What is the fastest Python PDF library?

PDF Oxide is the fastest Python PDF library, with 0.8ms mean text extraction time — 5.8× faster than PyMuPDF (4.6ms) and 15× faster than pypdf (12.1ms). Benchmarked on 3,830 real-world PDFs with 100% pass rate.

Is PDF Oxide free for commercial use?

Yes. PDF Oxide is MIT licensed — free for all uses including commercial products, SaaS, and proprietary software. No license fees, no sales calls, no AGPL restrictions.

Can PDF Oxide handle scanned PDFs with OCR?

Yes. PDF Oxide includes built-in OCR via PaddleOCR and ONNX Runtime. No Tesseract installation needed — just pip install pdf_oxide and use extract_text_ocr(). Supports PP-OCRv3, v4, and v5 models.

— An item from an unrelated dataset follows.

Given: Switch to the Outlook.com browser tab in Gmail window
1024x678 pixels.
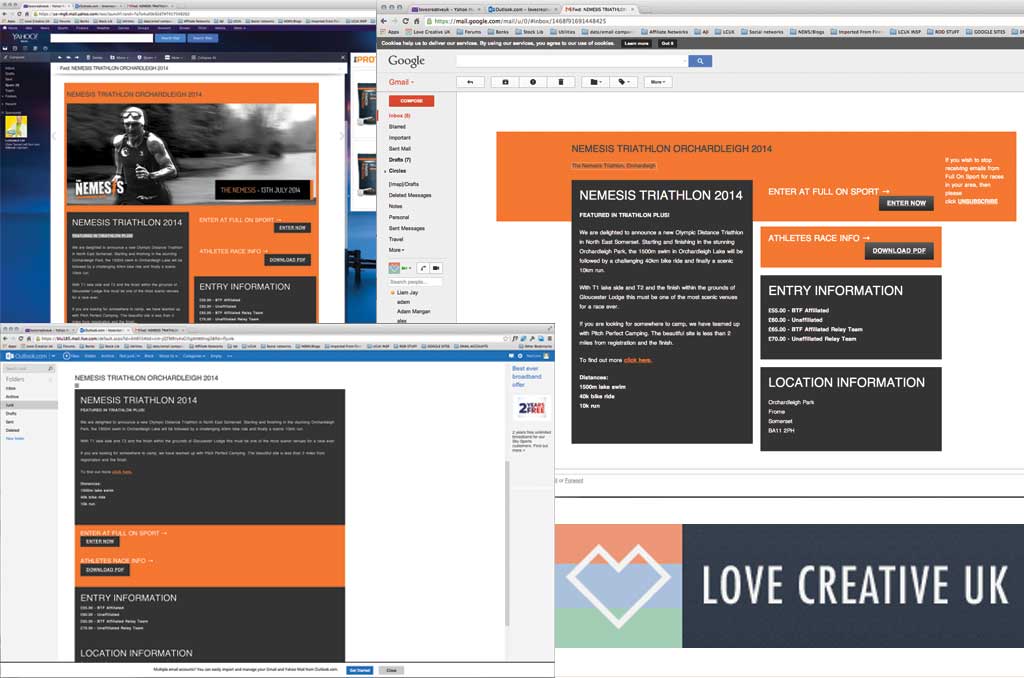Looking at the screenshot, I should [x=521, y=9].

Does PDF Oxide support XFA forms?

Yes. PDF Oxide is the only Python PDF library that can detect, analyze, and extract data from XFA forms (XML Forms Architecture). PyMuPDF, pypdf, pdfplumber, and pdfminer cannot read XFA form data.

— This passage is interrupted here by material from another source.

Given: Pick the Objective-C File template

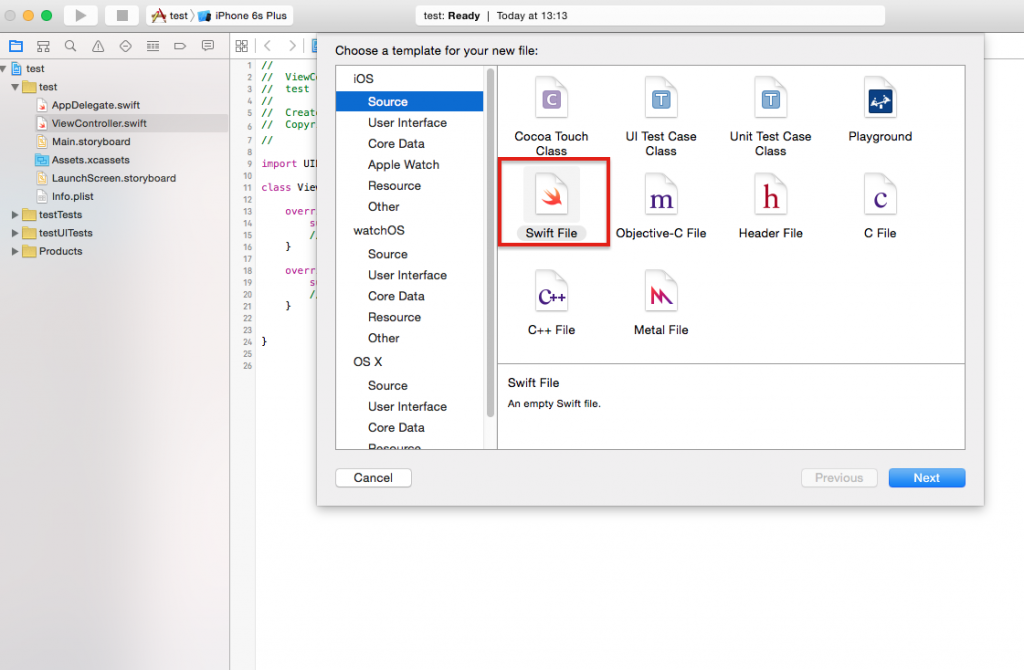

How does PDF Oxide compare to PyMuPDF?

PDF Oxide is 5.8× faster than PyMuPDF (0.8ms vs 4.6ms mean), has a 100% pass rate vs 99.3%, and is MIT licensed vs PyMuPDF's AGPL-3.0. PDF Oxide also has built-in Markdown/HTML output and XFA form support that PyMuPDF lacks.

Can PDF Oxide convert PDF to Markdown?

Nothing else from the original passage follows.